Ben Jealous: You know, the beauty of being black in this society is that black has always been an inclusive definition.  White has always been an exclusive definition.  I think one of the challenges for white people in the next 40 years is to figure out how to have a more inclusive picture of who their families are, of who they are. 

I grew up in a family where my father's white and my mother is black, but if we're honest, the exception may be the two or three generations in between on the black side, most of the male parents – it’s hard to call them a parent, you raped the mother, most of the male parents were white for generations.  Growing up as a black kid with a white father who loves you, who affirms you, who was part of your life is fundamentally different than what people in my family were subjected to in the 19 century or the 18th century.  But unfortunately, it doesn't change the old racial order.  I think we need to, in this society, let the old racial order just stay where it is and not seek to improve upon it.  Not try to create more racial categories, because all that does is it makes a race stick around longer.  And the reality is that race is a lie built on a lie.  

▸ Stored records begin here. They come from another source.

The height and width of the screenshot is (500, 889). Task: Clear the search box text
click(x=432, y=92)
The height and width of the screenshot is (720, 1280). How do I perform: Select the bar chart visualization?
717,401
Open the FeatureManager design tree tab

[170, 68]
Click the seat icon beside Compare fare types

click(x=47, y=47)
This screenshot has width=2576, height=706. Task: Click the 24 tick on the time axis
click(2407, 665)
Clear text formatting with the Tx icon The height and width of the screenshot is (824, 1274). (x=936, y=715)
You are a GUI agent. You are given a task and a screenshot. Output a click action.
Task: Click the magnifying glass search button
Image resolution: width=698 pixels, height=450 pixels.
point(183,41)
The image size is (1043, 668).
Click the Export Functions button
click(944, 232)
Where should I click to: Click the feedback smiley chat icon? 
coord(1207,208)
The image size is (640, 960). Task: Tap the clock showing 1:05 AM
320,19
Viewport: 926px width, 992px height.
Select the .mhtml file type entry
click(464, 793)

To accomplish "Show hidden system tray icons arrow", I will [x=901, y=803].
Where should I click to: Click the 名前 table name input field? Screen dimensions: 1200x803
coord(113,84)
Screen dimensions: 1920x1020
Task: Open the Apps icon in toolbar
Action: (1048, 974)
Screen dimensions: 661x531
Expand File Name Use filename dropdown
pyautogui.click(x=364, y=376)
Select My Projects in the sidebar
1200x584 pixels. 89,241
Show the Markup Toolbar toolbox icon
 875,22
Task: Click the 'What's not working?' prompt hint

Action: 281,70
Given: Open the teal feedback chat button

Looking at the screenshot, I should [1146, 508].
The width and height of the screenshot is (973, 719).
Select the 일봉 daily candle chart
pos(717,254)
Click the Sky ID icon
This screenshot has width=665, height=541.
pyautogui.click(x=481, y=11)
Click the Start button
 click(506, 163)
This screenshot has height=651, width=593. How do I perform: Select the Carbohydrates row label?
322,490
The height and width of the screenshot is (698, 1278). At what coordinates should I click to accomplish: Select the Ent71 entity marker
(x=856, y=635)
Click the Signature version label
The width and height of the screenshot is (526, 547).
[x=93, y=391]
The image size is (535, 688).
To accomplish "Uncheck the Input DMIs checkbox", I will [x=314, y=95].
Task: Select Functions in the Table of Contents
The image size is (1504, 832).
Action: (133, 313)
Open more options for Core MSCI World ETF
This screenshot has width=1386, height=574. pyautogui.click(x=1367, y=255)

The first lie is that people are different, somehow skin color or hair texture is more significant than eye color, or the shape of one's feet.  The second lie built on top of that is that then there's a hierarchy that that more significant difference,  the color showing up as brown on your skin rather than brown in your hair, or whatever, is somehow more significant and there's some sort of hierarchy.  That the lighter you are, the straighter your hair, the better you are.  And Obama, Oprah, you know, Dick Parsons, whoever is -- ****, have blown that out of the water, President Obama, Michelle Obama for the country.  The trick now is for us to really incorporate that into our family lives and for people to not just, I guess be led by their children for whom race is just much less significant, but to help lead their children, or at least follow willingly.

Recorded March 10th, 2010
Interviewed by Austin Allen

 

“Race Is a Lie Built on a Lie”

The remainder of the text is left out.